(Stored data entries)
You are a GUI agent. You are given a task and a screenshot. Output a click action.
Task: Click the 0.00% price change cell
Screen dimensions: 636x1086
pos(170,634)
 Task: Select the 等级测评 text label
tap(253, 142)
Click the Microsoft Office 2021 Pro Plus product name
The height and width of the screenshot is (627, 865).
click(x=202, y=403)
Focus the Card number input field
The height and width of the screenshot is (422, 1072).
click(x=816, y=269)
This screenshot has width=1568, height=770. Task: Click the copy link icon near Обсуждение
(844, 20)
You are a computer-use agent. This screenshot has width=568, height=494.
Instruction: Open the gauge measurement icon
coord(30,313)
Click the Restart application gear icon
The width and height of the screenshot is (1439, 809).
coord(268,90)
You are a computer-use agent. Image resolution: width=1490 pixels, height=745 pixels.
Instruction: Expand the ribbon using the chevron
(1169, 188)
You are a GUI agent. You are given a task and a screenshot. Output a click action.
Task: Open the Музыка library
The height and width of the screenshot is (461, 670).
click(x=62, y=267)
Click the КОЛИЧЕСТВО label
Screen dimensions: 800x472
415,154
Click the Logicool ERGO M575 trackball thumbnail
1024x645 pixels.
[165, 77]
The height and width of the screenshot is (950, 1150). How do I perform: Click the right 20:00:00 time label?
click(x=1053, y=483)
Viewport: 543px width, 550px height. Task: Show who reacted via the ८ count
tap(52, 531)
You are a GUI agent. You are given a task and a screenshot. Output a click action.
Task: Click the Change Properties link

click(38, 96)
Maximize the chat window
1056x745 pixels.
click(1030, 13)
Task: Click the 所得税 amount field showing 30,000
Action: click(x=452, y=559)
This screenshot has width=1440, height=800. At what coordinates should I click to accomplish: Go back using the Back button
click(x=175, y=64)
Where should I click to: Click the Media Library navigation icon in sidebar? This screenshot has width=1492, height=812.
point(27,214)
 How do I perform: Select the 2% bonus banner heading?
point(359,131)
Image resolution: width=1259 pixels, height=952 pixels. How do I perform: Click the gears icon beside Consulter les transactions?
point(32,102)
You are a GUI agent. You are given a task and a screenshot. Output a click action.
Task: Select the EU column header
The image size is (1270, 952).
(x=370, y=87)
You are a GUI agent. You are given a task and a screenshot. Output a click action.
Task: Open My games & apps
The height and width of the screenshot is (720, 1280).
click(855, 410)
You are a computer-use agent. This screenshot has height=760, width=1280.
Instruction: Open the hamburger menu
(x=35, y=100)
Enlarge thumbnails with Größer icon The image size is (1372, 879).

▸ Required action:
An exact transcription of all the entries is needed.

▸ Your solution:
You are a GUI agent. You are given a task and a screenshot. Output a click action.
Task: Click the 0.00% price change cell
Screen dimensions: 636x1086
pos(170,634)
 Task: Select the 等级测评 text label
tap(253, 142)
Click the Microsoft Office 2021 Pro Plus product name
The height and width of the screenshot is (627, 865).
click(x=202, y=403)
Focus the Card number input field
The height and width of the screenshot is (422, 1072).
click(x=816, y=269)
This screenshot has width=1568, height=770. Task: Click the copy link icon near Обсуждение
(844, 20)
You are a computer-use agent. This screenshot has width=568, height=494.
Instruction: Open the gauge measurement icon
coord(30,313)
Click the Restart application gear icon
The width and height of the screenshot is (1439, 809).
coord(268,90)
You are a computer-use agent. Image resolution: width=1490 pixels, height=745 pixels.
Instruction: Expand the ribbon using the chevron
(1169, 188)
You are a GUI agent. You are given a task and a screenshot. Output a click action.
Task: Open the Музыка library
The height and width of the screenshot is (461, 670).
click(x=62, y=267)
Click the КОЛИЧЕСТВО label
Screen dimensions: 800x472
415,154
Click the Logicool ERGO M575 trackball thumbnail
1024x645 pixels.
[165, 77]
The height and width of the screenshot is (950, 1150). How do I perform: Click the right 20:00:00 time label?
click(x=1053, y=483)
Viewport: 543px width, 550px height. Task: Show who reacted via the ८ count
tap(52, 531)
You are a GUI agent. You are given a task and a screenshot. Output a click action.
Task: Click the Change Properties link

click(38, 96)
Maximize the chat window
1056x745 pixels.
click(1030, 13)
Task: Click the 所得税 amount field showing 30,000
Action: click(x=452, y=559)
This screenshot has width=1440, height=800. At what coordinates should I click to accomplish: Go back using the Back button
click(x=175, y=64)
Where should I click to: Click the Media Library navigation icon in sidebar? This screenshot has width=1492, height=812.
point(27,214)
 How do I perform: Select the 2% bonus banner heading?
point(359,131)
Image resolution: width=1259 pixels, height=952 pixels. How do I perform: Click the gears icon beside Consulter les transactions?
point(32,102)
You are a GUI agent. You are given a task and a screenshot. Output a click action.
Task: Select the EU column header
The image size is (1270, 952).
(x=370, y=87)
You are a GUI agent. You are given a task and a screenshot. Output a click action.
Task: Open My games & apps
The height and width of the screenshot is (720, 1280).
click(855, 410)
You are a computer-use agent. This screenshot has height=760, width=1280.
Instruction: Open the hamburger menu
(x=35, y=100)
Enlarge thumbnails with Größer icon The image size is (1372, 879).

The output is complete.